The ferry is being loaded with food. On board, we meet the three English biker we met in Cairo before. They make themselves comfortable on deck. You could also book cabins, but below deck, it is certainly sticky and so we spend the ride on deck.
Bine and Bodo find a wind-sheltered spot behind the chimney, we make ourselves comfortable below the rescue boat, which gives some shade as the sun burns relentlessly from the sky while a cold wind is blowing.
Since the early morning hours, the ferry is loaded continuously. Especially with food, we are confident that there will be meals.
We had already to be on board in the morning to try to get places, the vessel is to depart in the evening, so we have to wait. We observe the loading of the goods and the activities on the ferry.
For lunch there is a hot meal. We are served chicken with rice, vegetables and chapati, an Arabic bread, all on a metal tray. The food is delicious and shortens our waiting time before departure.
In the afternoon the loading of the regular barge starts. This will arrive in Wadi Halfa two days after our ship’s arrival.
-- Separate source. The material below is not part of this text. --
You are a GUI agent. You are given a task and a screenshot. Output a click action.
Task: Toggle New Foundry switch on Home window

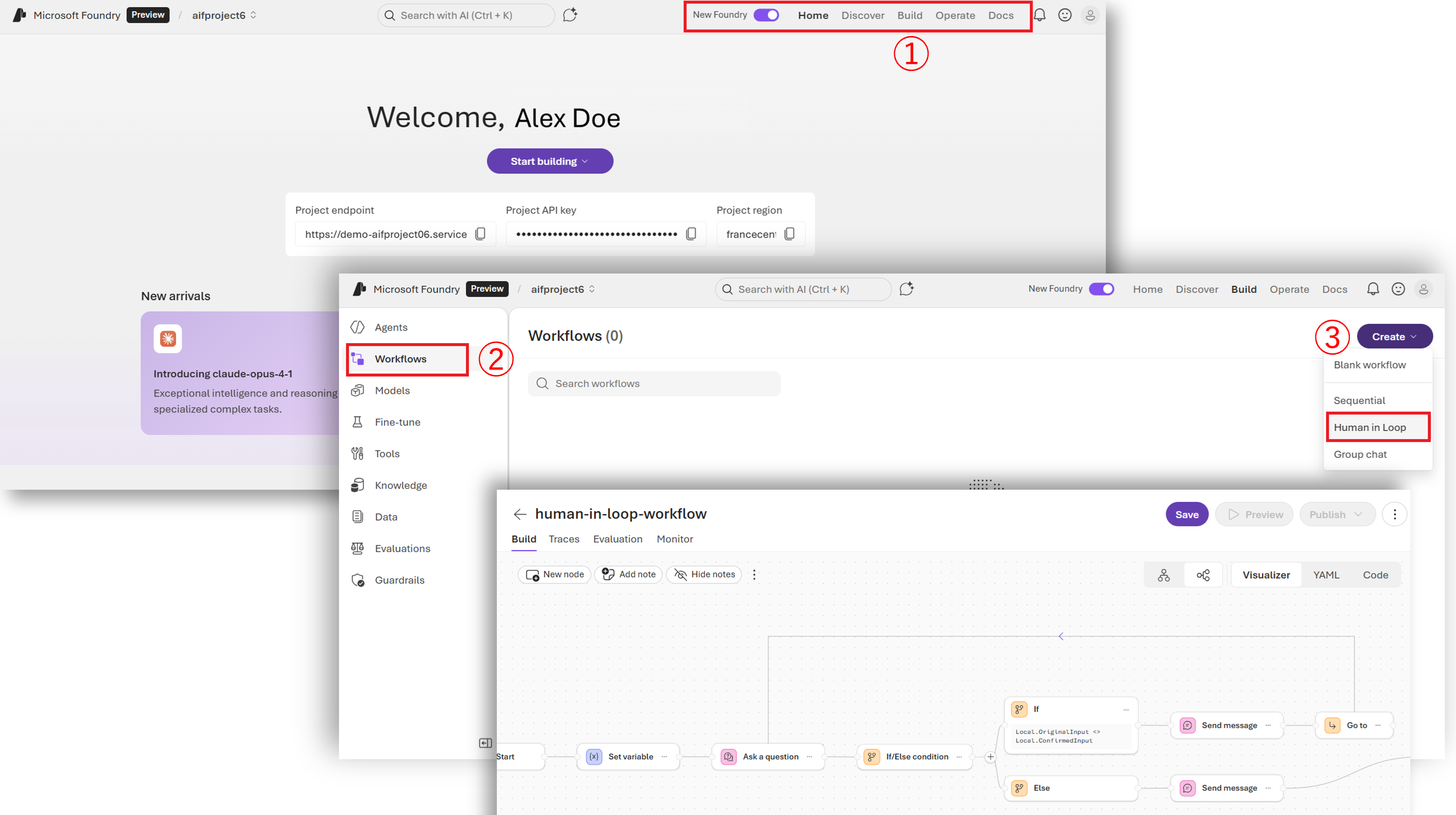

It has space for three vehicles loaded transversely to the sailing direction.
Now come the Dutch with their Toyota Hilux. All old friends. Also, the young German couple with their three-axle Volvo emerges. We have met them in Cairo. They want to get until Nairobi, park their car there, fly back to work and continue their trip to Cape Town the following year.
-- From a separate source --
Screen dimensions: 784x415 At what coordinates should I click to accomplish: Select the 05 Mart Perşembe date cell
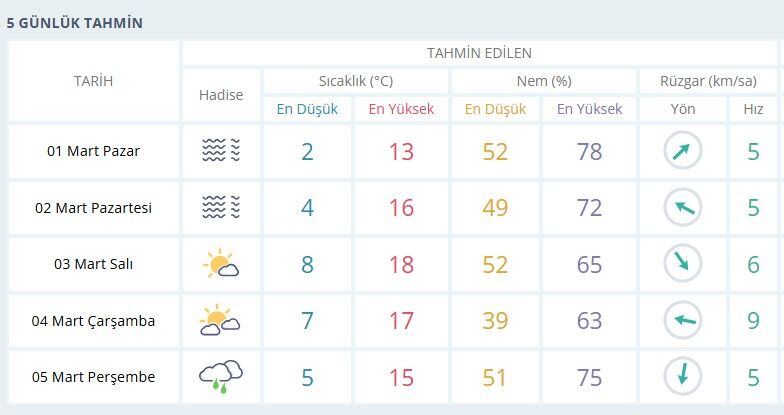coord(93,377)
There are only a few lunatics who undertake this crossing of Africa, and so you know each other, you meet again and again and exchange experiences. Those who start their trip in Europe start from there in autumn, so they come during the cooler months through the desert and reach Malawi and Zambia after the big African rainy season. We have planned like that as well but it will come differently.
Meanwhile it is evening and the ferry leaves. A whole day we spent waiting on the ship. Our journey takes us further on over Lake Nasser to Wadi Halfa, the port of entry into Sudan. From Wadi Halfa we want to go along the Nile to Dongola and continue along the Nile bow, then through the desert to Atbara. From there to Khartoum, the capital of Sudan, and to Metema into Ethiopia.
Finally we have survived the night on the crowded ferry, although sleeping at the edge of the ferry close to the water without railing should not allow a pleasant sleep, but we were tired. But we were well off, had at least space to stretch and the muezzin at 5 clock in the morning was bearable.
After morning coffee, the call comes to the doctor. Yes, all passengers must undergo an examination. The doctor measures the temperature, only those with no fever may enter into Sudan. We have quite a lot of fun with the physican, he takes it on the bright side as well.
In the distance from the middle of Lake Nasser Abu Simbel comes into sight, which is still in Egypt. Light illuminates the rock in the morning light. There are two temples, the great temple of Ramses II and the Hathar temple.
As we get closer, we can see the four seated statues of Ramses, who look majestic to the lake, earlier here was only desert, the lake was not there by then. We must hand over our passports because we approach Wadi Halfa. We can not wait getting Tara back healthy.
Suddenly in the distance we see our barge. We are trying to recognize anything. While we can see Bodo’s and our car, we cannot see Tara the distance is too far. We have to wait.